» **Material for the task**
= Beginning of Section =

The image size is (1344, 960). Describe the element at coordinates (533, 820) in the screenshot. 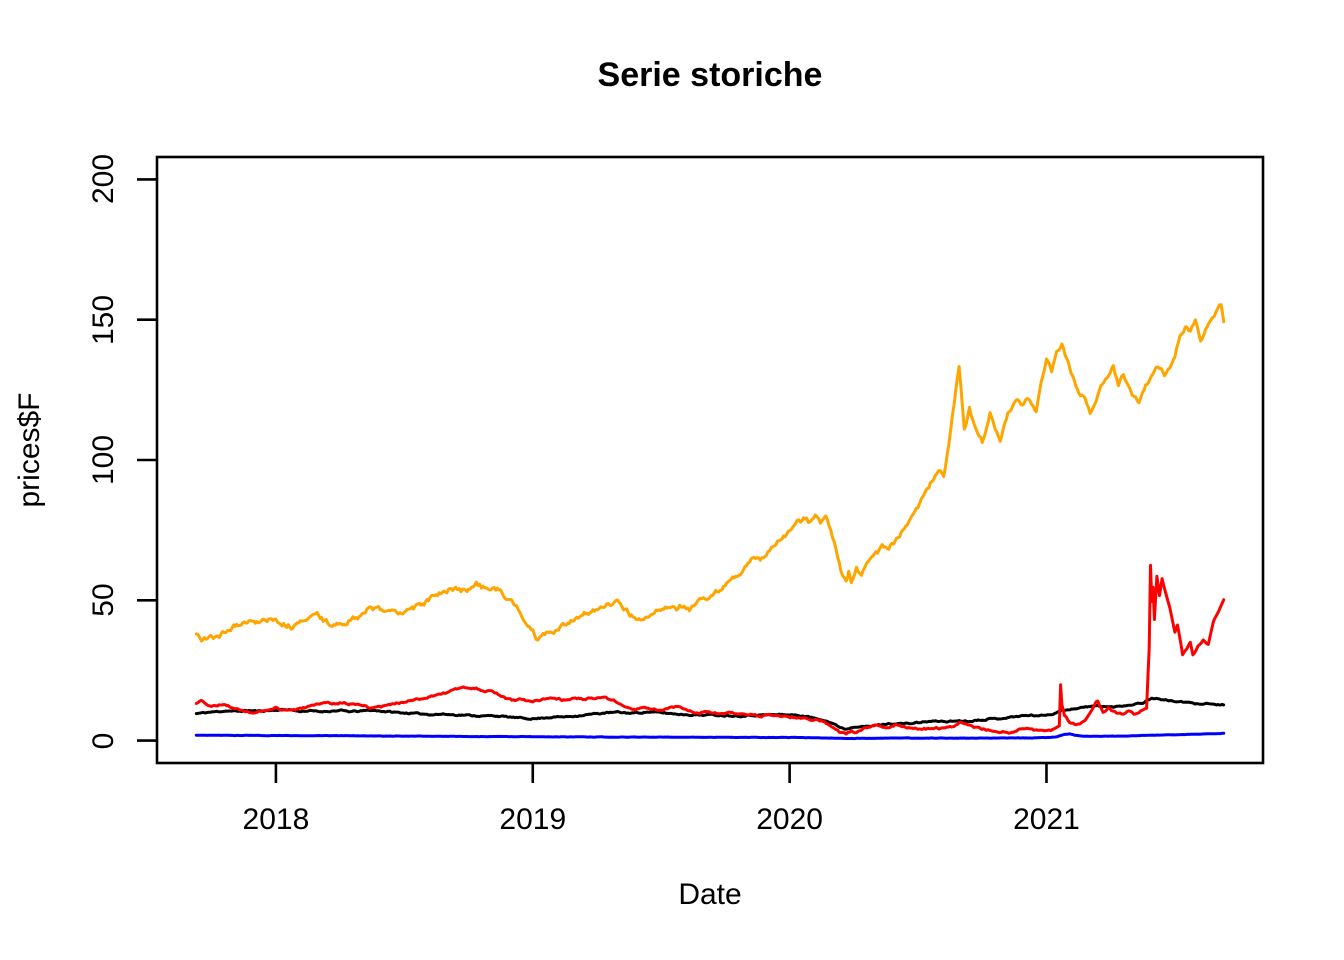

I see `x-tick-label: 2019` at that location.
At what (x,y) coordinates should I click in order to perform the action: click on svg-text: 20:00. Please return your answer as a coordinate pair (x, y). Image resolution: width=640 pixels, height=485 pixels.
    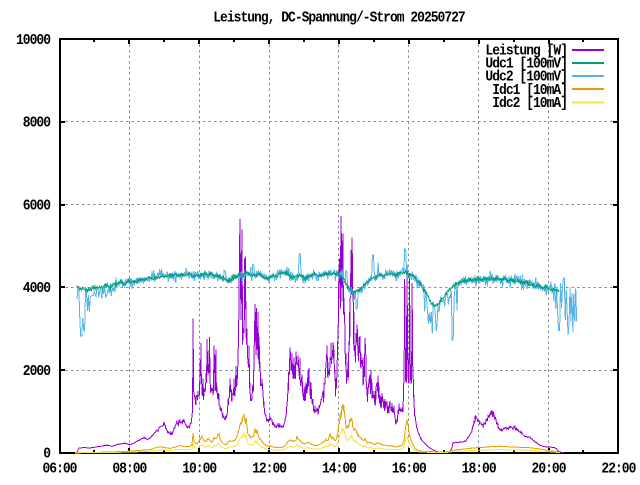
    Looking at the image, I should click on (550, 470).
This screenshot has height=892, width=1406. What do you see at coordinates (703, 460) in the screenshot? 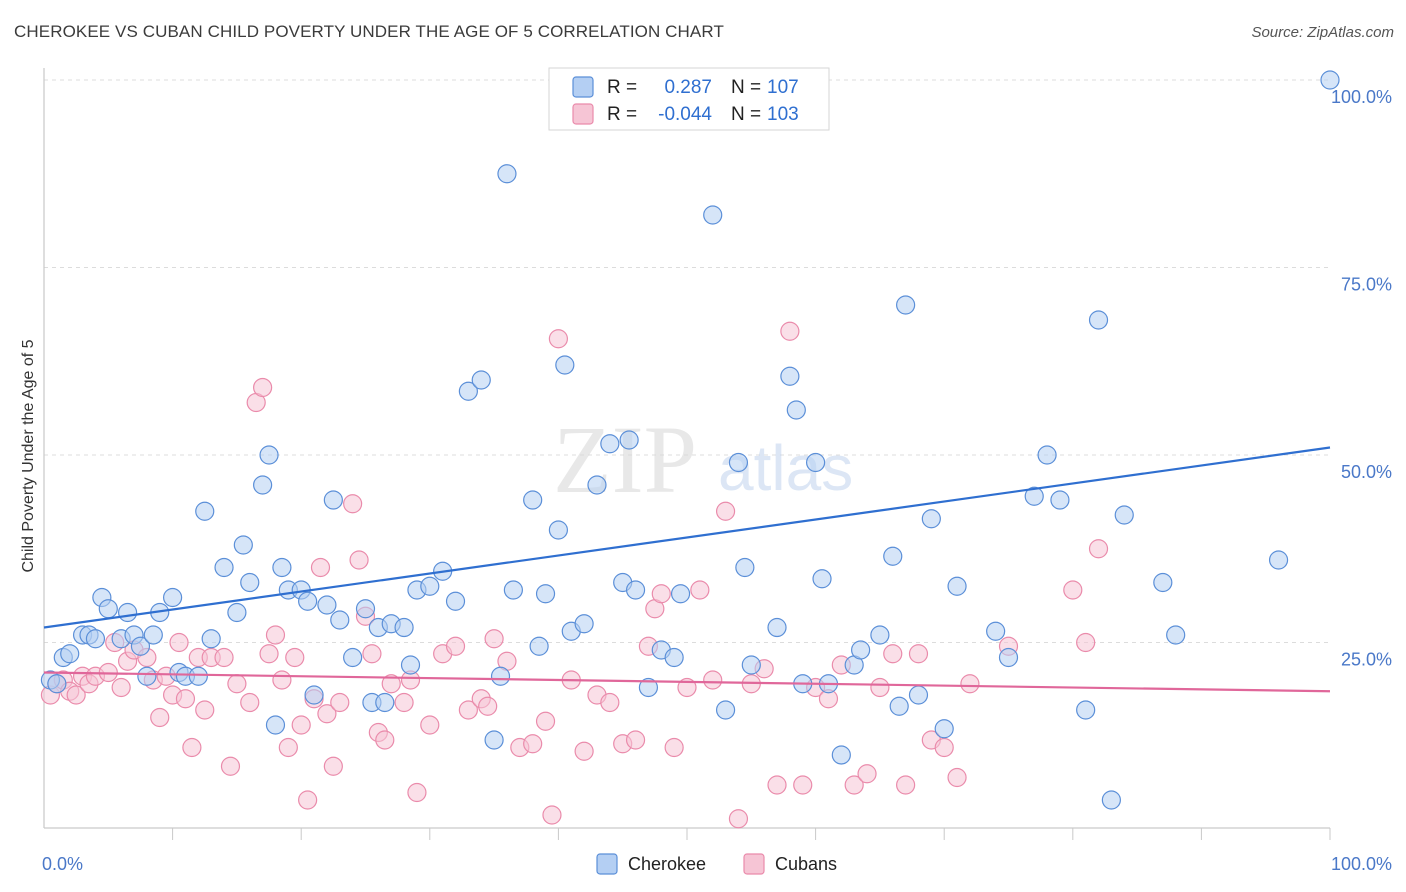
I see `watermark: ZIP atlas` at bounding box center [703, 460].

= End of Section =
= Beginning of Section =

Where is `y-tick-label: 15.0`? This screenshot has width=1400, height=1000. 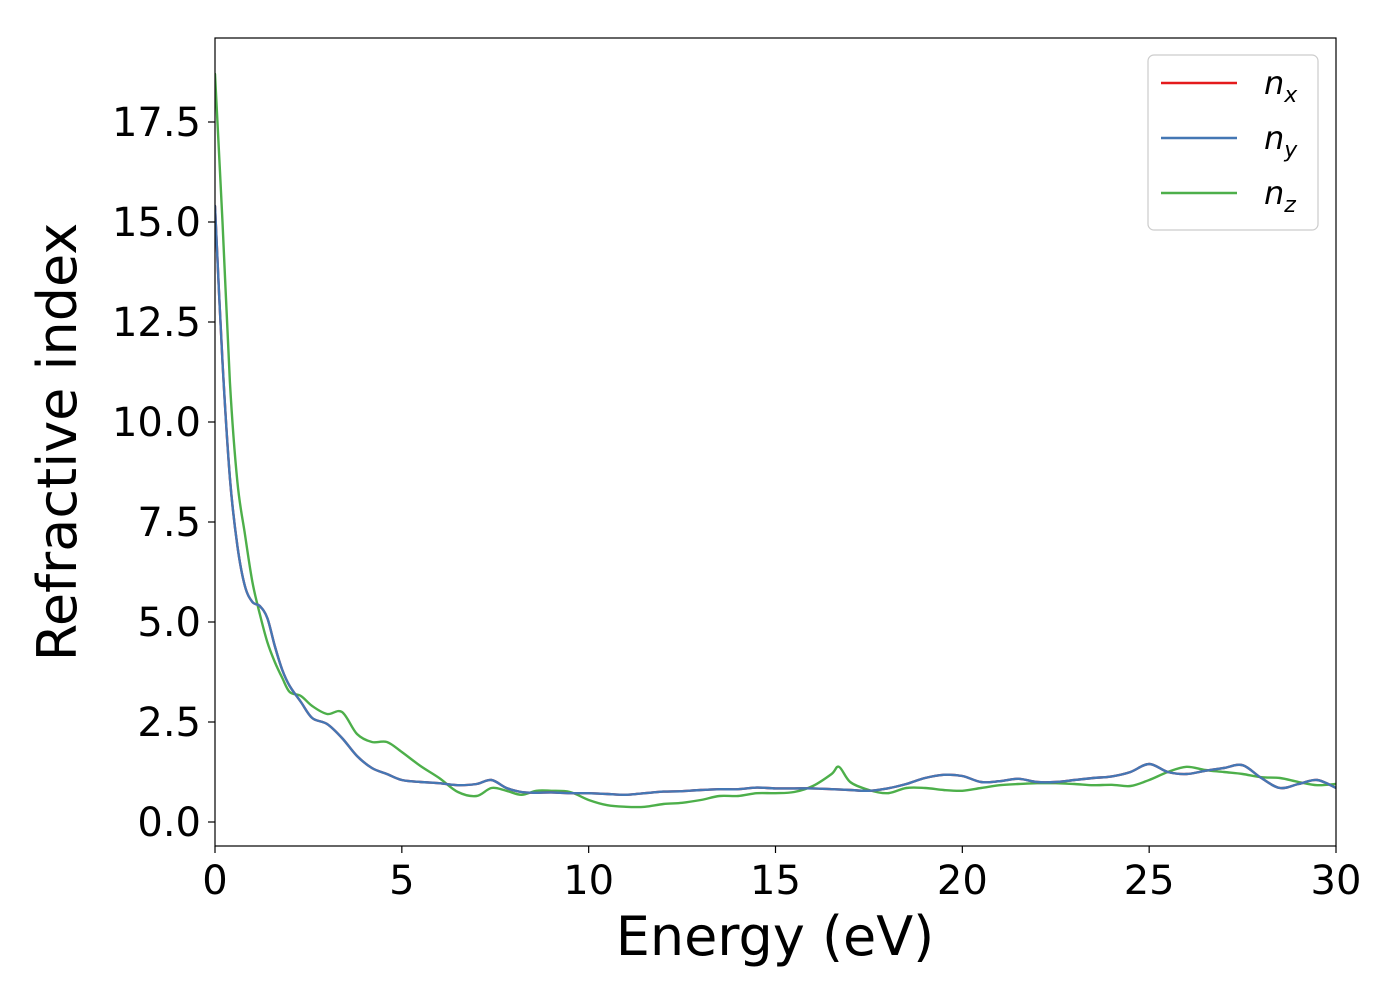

= End of Section =
= Beginning of Section =

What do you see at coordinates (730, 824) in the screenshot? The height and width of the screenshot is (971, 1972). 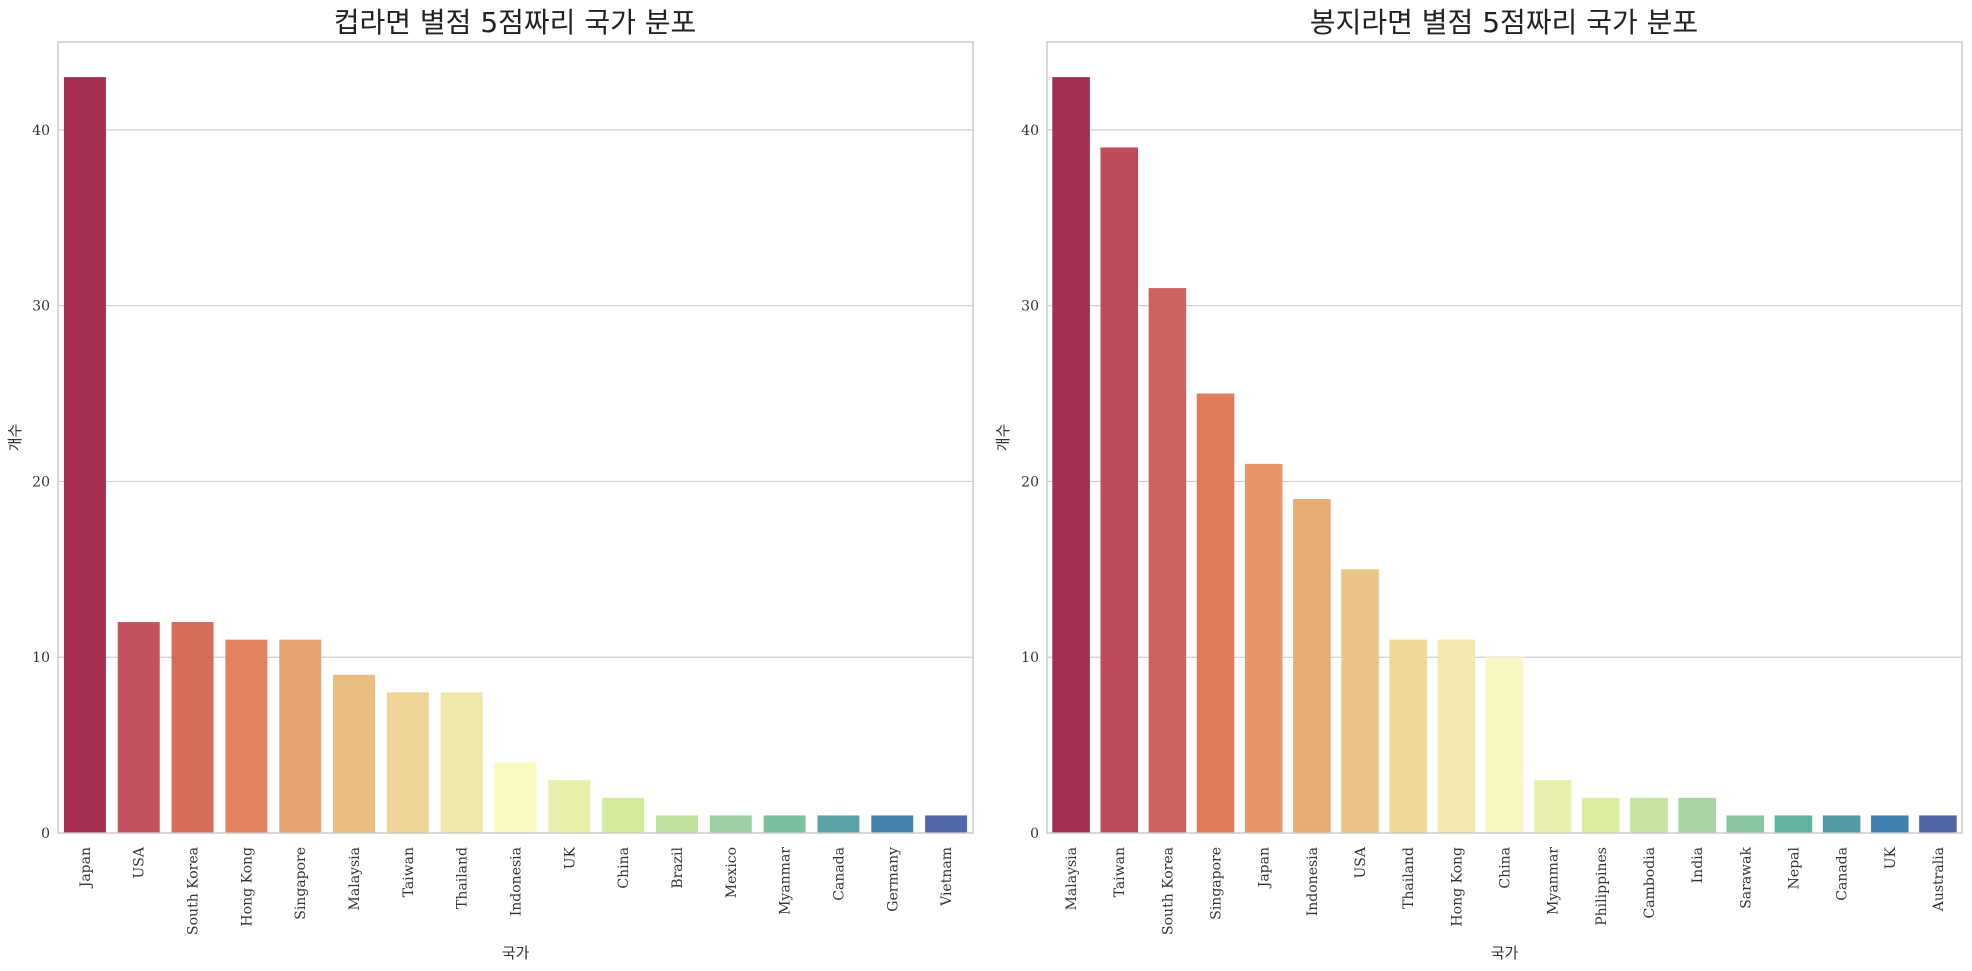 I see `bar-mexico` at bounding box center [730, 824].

= End of Section =

» **What you are asked to do**
Starting with the line that has "The image size" and stopping after the one that has "center [703, 460].", write those entries out again with "screenshot" replaced by "screen capture" and nothing else changed. Leave the pictures out.

» **Finished task**
The image size is (1344, 960). Describe the element at coordinates (533, 820) in the screen capture. 

I see `x-tick-label: 2019` at that location.
At what (x,y) coordinates should I click in order to perform the action: click on svg-text: 20:00. Please return your answer as a coordinate pair (x, y). Image resolution: width=640 pixels, height=485 pixels.
    Looking at the image, I should click on (550, 470).
This screen capture has height=892, width=1406. What do you see at coordinates (703, 460) in the screen capture? 
I see `watermark: ZIP atlas` at bounding box center [703, 460].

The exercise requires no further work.